The New South & Jim Crow Era

Compromise of 1877 & Redeemers

  • Compromise ended Reconstruction; hoped to build a southern Republican base—failed.

  • Power shifted to white Democratic “Redeemers”; mix of old planters and new business elites.

  • Policies: cut taxes, spending, public schools; ignored/attacked Black rights.

Industrialization & “New South”

  • Leaders (e.g., Henry Grady) preached thrift, industry, progress while upholding white supremacy.

  • Growth areas: textiles, tobacco, iron/steel (notably Birmingham), railroads (gauge unified with North in 1886).

  • Southern share of U.S. manufacturing rose to 10\%; per-capita income ≈ 40\% of North by 1900.

  • Labor: long hours, half of northern wages, company-town control; high female workforce; limited but present Black employment.

African American Strategies & Atlanta Compromise

  • Some Blacks entered middle class; built colleges (e.g., Tuskegee Institute).

  • Booker T. Washington urged industrial education, self-help, accommodation to segregation (Atlanta Compromise, 1895).

Lost Cause Mythology

  • Originated 1866 (Edward Pollard). Framed Confederacy as noble, slavery as benign.

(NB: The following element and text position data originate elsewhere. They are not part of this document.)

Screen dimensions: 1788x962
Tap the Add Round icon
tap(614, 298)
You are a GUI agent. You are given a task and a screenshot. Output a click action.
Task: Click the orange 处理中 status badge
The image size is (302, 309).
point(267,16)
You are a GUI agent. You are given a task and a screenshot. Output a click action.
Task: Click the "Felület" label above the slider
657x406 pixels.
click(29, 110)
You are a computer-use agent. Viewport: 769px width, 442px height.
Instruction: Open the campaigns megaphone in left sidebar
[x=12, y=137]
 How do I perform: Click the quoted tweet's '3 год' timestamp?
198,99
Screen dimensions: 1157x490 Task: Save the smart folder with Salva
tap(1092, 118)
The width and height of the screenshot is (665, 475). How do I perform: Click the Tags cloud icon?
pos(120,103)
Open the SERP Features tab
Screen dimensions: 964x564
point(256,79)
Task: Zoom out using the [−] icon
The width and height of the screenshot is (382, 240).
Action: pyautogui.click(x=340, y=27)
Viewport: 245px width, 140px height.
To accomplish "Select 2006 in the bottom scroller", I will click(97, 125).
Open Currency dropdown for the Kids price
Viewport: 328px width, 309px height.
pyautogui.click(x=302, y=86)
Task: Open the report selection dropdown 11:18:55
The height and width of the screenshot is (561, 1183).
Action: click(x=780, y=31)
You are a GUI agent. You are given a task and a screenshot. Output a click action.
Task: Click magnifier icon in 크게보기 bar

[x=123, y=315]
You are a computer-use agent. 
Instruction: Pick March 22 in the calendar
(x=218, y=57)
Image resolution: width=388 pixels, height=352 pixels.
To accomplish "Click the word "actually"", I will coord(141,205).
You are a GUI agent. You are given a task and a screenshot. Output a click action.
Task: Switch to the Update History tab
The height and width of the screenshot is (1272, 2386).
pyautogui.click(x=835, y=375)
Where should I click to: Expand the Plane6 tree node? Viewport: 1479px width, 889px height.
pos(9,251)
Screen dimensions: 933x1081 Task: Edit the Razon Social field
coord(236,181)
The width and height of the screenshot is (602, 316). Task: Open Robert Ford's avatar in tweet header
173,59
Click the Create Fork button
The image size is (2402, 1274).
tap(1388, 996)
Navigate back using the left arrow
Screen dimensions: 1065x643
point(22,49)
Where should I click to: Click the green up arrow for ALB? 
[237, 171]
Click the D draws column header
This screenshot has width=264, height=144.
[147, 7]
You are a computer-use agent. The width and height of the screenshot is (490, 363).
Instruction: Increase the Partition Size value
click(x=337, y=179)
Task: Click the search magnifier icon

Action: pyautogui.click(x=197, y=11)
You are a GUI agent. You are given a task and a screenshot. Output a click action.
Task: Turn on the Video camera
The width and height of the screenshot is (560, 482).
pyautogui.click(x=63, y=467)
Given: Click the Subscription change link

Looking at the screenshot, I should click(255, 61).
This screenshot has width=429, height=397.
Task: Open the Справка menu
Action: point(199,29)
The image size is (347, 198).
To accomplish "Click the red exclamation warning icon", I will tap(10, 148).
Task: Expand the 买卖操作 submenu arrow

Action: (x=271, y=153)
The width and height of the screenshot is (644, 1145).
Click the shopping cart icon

  • Led by white women; monuments, memorial days, school curricula; groups: United Daughters of the Confederacy (1894), Sons of Confederate Veterans (1896).

Jim Crow Laws & Disenfranchisement

  • Supreme Court undercut 14^{th}/15^{th} Amendments (Civil Rights Cases 1883).

  • Plessy v. Ferguson (1896): “separate but equal”; Cumming v. Board (1899): white-only schools allowed.

  • Voting barriers: poll taxes, property tests, “literacy/understanding” exams; Black vote down 62\%, white down 26\% by late 1890s.

  • Segregation covered transport, housing, parks, hospitals, etc.

Minstrel Shows & Popular Culture

  • Post-Civil War’s most popular entertainment; white performers in blackface caricatured Blacks (“Jim Crow,” “Zip Coon”).

  • Black troupes (e.g., Georgia Minstrels 1865) adapted form, pioneered dance (buck and wing) and music that fed into ragtime, jazz.

Lynching & Antilynching Movement

  • Average lynchings \approx 187 per year in 1890s; >80\% in South, victims mainly Black men.

  • Ida B. Wells’s writings (1892) launched international antilynching campaign; repeated but unsuccessful bids for federal law (from 1918 onward).